14
Jun
09

The fallacy of Calvinism at first glance

When anyone gives a fair read of the scriptures they will no doubt encounter what appears to be clear indications of high-sovereignty and election. The opposite is also true. Often there are stories where it appears that various men and God are in REAL “give and take” discussions. If you’ve read the Bible you will easily recall some of those honest to goodness exchanges. I will just simply remind the reader of Abraham and Moses.

Similarly, there are cases where individuals are clearly “elected.” What does it mean? How do we read or define these situations out of the Bible? For instance what do we do with Noah who “found grace in the eyes of the Lord,” Abraham, Joseph, Moses, Samuel, David, Jeremiah and Paul? All of these were apparently elected. But then, so was Wyclife, Martin Luther, John Wesley and thousands of others throughout history.

Wesley (a non-Calvinist), in fact, called himself a “brand plucked from the fire,” and felt himself specifically chosen of God ” to spread holiness throughout the land.”

Here then, is perhaps one way to understand particular predestination and election. Like Wesley, there are those that God seems to raise up for a particular “task” at a divine moment in history.

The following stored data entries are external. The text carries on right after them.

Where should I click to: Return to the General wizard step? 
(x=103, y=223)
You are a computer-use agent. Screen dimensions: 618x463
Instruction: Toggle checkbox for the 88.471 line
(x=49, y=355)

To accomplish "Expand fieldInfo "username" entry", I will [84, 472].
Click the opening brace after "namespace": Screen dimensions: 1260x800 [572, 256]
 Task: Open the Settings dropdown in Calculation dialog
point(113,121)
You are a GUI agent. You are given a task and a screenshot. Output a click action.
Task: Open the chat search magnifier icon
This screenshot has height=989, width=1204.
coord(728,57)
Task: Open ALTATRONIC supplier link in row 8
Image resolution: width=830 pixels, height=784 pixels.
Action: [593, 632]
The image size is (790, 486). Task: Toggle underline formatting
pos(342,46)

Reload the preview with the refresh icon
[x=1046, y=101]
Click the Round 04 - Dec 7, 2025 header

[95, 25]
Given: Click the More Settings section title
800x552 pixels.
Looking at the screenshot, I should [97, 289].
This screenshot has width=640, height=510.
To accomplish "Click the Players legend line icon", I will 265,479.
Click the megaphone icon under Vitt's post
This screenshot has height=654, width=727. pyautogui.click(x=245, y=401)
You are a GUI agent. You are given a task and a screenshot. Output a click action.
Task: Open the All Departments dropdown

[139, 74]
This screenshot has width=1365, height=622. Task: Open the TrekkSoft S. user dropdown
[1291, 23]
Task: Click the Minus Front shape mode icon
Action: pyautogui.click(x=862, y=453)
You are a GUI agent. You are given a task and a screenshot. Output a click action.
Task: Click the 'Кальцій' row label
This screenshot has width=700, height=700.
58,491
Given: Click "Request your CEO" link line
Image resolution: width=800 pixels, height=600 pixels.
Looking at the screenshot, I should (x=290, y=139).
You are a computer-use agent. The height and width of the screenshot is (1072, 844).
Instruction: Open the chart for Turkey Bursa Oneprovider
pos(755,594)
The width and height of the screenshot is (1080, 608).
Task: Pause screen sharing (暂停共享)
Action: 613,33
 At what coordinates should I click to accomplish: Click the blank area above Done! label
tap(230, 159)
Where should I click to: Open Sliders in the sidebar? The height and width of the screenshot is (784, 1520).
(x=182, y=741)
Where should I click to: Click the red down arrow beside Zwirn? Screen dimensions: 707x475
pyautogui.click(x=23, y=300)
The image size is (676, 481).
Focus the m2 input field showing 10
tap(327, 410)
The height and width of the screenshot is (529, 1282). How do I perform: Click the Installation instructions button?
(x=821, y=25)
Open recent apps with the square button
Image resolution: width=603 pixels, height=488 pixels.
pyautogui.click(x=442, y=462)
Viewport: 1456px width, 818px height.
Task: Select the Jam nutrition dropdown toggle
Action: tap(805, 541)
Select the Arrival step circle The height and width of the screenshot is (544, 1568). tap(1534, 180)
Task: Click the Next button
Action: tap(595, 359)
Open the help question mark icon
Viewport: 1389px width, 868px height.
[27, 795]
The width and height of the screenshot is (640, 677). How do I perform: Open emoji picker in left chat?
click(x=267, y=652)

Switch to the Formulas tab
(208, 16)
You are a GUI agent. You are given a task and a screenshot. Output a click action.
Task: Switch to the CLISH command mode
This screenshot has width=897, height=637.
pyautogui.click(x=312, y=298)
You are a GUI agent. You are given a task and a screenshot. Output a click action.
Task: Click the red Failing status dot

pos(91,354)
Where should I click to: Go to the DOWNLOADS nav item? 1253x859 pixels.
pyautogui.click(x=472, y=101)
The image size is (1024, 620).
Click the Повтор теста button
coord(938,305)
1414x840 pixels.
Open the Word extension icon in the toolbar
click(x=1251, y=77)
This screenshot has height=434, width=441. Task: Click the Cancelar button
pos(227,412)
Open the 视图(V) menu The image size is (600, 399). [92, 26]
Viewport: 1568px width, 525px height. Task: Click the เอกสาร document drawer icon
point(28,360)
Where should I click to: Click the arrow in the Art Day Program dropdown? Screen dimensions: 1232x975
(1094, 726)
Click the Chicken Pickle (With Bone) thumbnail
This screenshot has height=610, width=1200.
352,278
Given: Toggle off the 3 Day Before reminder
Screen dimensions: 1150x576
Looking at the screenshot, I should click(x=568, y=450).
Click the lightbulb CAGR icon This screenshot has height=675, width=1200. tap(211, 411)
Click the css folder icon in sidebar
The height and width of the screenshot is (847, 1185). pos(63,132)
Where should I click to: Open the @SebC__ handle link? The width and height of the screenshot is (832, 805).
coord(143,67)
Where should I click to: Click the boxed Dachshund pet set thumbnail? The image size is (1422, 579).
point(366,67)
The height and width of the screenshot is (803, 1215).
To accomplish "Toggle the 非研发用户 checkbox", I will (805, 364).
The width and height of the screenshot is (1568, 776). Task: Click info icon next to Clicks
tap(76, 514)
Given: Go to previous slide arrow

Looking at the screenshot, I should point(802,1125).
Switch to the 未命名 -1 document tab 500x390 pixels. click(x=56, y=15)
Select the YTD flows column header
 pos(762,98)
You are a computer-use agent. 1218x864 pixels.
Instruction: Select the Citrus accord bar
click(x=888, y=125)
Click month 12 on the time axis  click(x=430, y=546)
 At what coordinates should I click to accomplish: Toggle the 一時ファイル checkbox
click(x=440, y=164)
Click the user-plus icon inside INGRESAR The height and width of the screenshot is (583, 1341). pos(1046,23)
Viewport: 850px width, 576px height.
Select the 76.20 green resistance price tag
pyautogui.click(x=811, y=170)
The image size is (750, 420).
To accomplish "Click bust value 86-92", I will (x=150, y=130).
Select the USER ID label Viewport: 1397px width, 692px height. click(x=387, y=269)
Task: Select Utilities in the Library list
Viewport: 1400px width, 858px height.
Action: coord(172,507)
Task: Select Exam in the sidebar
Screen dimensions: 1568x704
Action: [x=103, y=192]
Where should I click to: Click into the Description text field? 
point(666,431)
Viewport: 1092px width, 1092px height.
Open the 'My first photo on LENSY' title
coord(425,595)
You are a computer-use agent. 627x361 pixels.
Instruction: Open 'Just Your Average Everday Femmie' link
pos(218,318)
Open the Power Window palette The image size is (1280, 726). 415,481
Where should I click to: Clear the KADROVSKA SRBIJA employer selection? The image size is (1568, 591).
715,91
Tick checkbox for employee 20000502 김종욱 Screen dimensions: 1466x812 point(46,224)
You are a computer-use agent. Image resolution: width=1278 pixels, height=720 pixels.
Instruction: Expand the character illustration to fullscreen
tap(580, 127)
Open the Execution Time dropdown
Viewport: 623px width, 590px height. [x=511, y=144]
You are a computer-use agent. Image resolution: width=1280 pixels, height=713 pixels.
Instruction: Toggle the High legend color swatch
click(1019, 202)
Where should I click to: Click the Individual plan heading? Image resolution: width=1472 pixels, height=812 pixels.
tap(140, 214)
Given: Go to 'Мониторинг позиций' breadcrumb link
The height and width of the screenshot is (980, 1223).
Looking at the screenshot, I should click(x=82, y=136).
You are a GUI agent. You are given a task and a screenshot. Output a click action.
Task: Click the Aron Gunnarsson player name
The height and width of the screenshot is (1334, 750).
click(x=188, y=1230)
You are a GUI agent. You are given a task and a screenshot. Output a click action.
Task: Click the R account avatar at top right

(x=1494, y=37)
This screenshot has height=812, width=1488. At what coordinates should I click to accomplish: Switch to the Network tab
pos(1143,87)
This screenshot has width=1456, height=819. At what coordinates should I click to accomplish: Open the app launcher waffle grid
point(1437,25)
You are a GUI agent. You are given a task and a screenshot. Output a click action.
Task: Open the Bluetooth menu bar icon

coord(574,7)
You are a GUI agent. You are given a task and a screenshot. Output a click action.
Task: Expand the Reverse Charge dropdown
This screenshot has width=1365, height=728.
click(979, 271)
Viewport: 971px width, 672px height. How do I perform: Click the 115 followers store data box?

Many Biblical accounts at  first reading appear to be hard and fast evidences of high-Sovereignty. Let me remind the reader once more of this very strategic verse of scripture,

Hebrews 11:6

“But without faith it is impossible to please him: for he that cometh to God must believe that he is, and that he is a rewarder of them that diligently seek him.”

When reading scripture remember to consider the entire circumstance that is being presented. There is often more going on in the context than what first appears. In each of the following cases where high-Sovereignty is evidenced there is, at the same time, equal evidence of a pursuing of God on the part of men.

John the Baptist:

“bring forth fruits meet for repentance”

Nicodemus:   

“came to Jesus by night”

Zacchaeus:

“climbed up into a tree, that he might see Jesus”

Blind Bartimaeus:

                        “called out all the more”

The Thief on the Cross:

“came to his senses”

The Ethiopian Eunuch:

                        “was reading the prophet Isaiah, returning from worship in Jerusalem”

Cornelius:

                        His prayers and alms had come up before the Lord as a testimony of a devout man

Sent out men to Peter on the basis of Faith and prepared ahead of time for the arrival of

the men of God

The Philippian jailor:

Called out, “what must I do to be saved?”

“For by grace (Calvin) are ye saved through faith; (Wesley) and that not of yourselves; it is the gift of God: not of works lest any man should boast”.

   Faith is not works. A man may be put in a rain barrel with the lid nailed shut over his head and everything he needs to go to heaven is inside of that barrel. He must simply call out for mercy. This is not works of any kind as there is no effort on man’s part except to believe Him whom God has sent. The thief on the cross is the principle example of this. He could do nothing for himself except to realize his perilous predicament and cry out for mercy. How this, in the mind of a Calvinist, constitutes “works” is a mystery to this writer. “As Moses lifted up the serpent in the wilderness!” The sinner must do what does not come naturally, he must look up on the “serpent on the pole” rather than protecting his own interest by climbing higher or stomping the snakes (sins) that surround him. This is saving faith and nothing more is required.

Ephesians 2:8,9

“Or despisest thou the riches of His goodness and forbearance and longsuffering; not knowing that the goodness of God (Calvin) leadeth thee to repentance (Wesley)?  But after thy hardness and impenitent heart tresurest up unto thyself wrath against the day of wrath and revelation of the righteous judgment”.